I have saved the file in Mathcad 11 format, but I doubt that your Mathcad 2000 will be able to read it.
If you think that a screenshot of the functions or a pdf printout will help, give me a shout.
Werner Exinger wrote:
...I have saved the file in Mathcad 11 format, but I doubt that your Mathcad 2000 will be able to read it...
Werner,
It seems that when converting a file from Mathcad 15 to Mathcad 11 there is some error occurs when I opened this file in MC11. But I corrected it. Worksheet for Mathcad 2000 version can be found in attachment.
Thanks!
Cannot explain that behaviour of MC 11. I liked MC 11 a lot (mainly because of Maple, of course), but meanwhile I haven't it installed anymore. Maybe some day I manage to put it in a virtual machine, but I guess I will get into troubles with the license file. After all the license server of mathsoft is history.
No problem.
Valery has shown how to graph planes, but as you asked for lines in 3D space i thought the attached would help.
Unfortunately the formatting (checkbox "lines" is not activated on default, etc.) cannot be done parameter driven but has to done manually.
You did not specify if you are interested in Mathcad15 or Mathcad Prime. The attched information is for Mathcad 15.
H264 encoding animations give better results and a video file is 16 times less.With the same quality.Upload is very fast.
Better to use PlanetPTC Video for animation - http://communities.ptc.com/community/mathcad?view=video
Valery Ochkov schrieb:
Better to use PlanetPTC Video for animation - http://communities.ptc.com/community/mathcad?view=video
That place looks like it is intended for "showing off", or, friendly speaking, its for animations (hopefully along with documentation/worksheet) which are of more general interest.

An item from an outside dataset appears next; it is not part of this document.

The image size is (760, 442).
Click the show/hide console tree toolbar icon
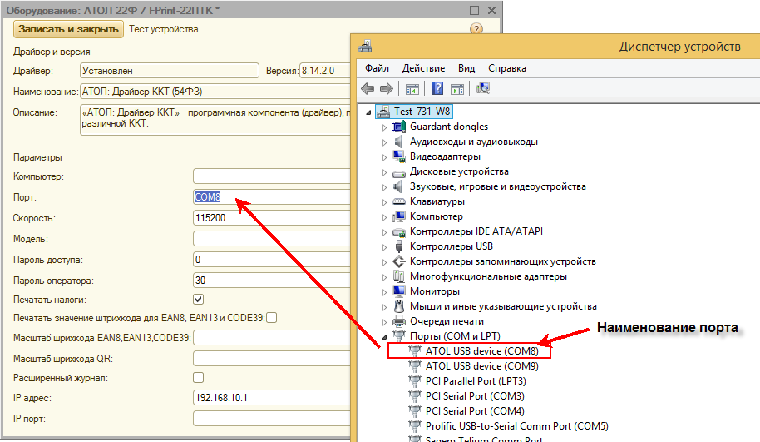412,88
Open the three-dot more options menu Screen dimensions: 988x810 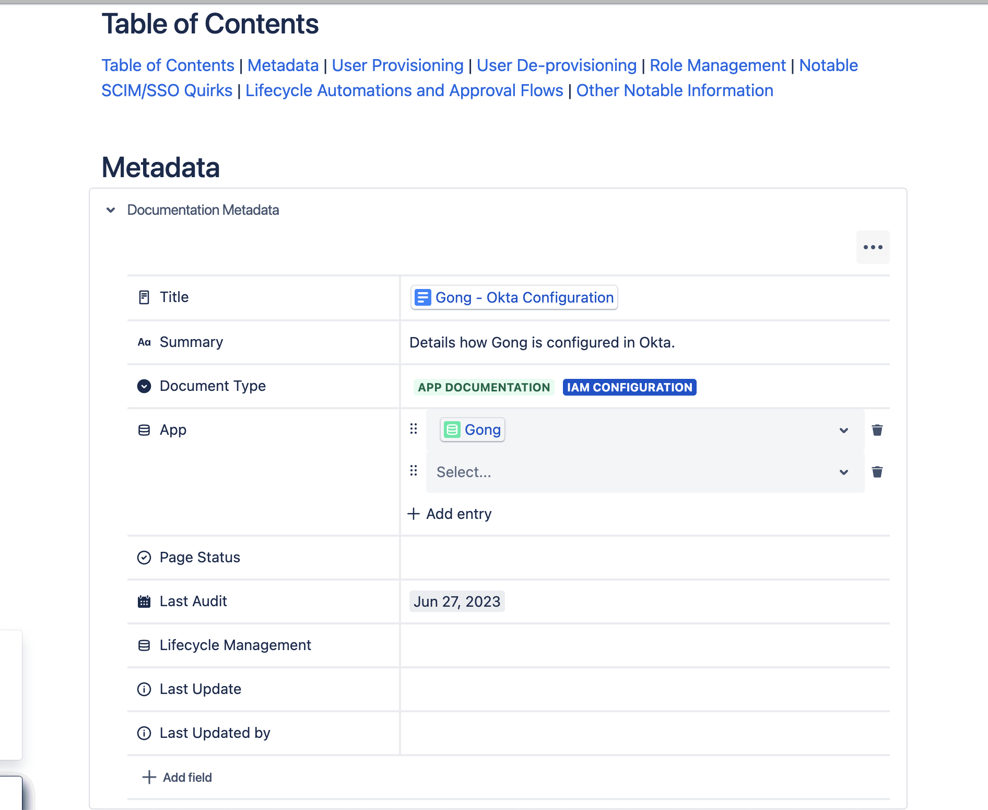[x=873, y=247]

The animation I posted does not fall into this catagory, I think. It belongs to this thread only.
My failure that I hadn't tried to damp it in size.
Jan Kowalski schrieb:
H264 encoding animations give better results and a video file is 16 times less.With the same quality.Upload is very fast.
Sorry, but H264 seems not to be installed on my machine - at least there no option to chose. From the list of available codecs MicrosofVideo1 was the only which give not an error (can not initialize videostream). Guess these are installed decoders and not encoders.
You can install "K-Lite Codec Pack" (http://codecguide.com/download_k-lite_codec_pack_full.htm) for example to view this animation.
K-Lite is installed, but not an recent version. Would Mathcad offer H264 in options when doing an animation if I would install the current version? Or will I have to convert the avi-file later in a second step?
I tried with a freeware H264 encoder to convert the avi-file which is produces by Mathcad and the MicrosoftVideo1 codec - result was really small but faulty. Media Player Classic could showed garbage. At least when I chose to let the resolution as it is. By chosing HD resolution the file was bigger but OK. Because of the altert ratio the picture was distorted.
WE
"Would Mathcad offer H264 in options when doing an animation if I would install the current version?" ->NO
"Or will I have to convert the avi-file later in a second step?" -> YES
I did that.I have used the program.Freemake Video Conwerter is free and best.
Jan Kowalski schrieb:
"Would Mathcad offer H264 in options when doing an animation if I would install the current version?" ->NO
"Or will I have to convert the avi-file later in a second step?" -> YES
I did that.I have used the program.Freemake Video Conwerter is free and best.
Thanks, I'll give it a try. Although the main reason, the video was as big, was, that Mathcad somehow was set to "every frame should be a keyframe".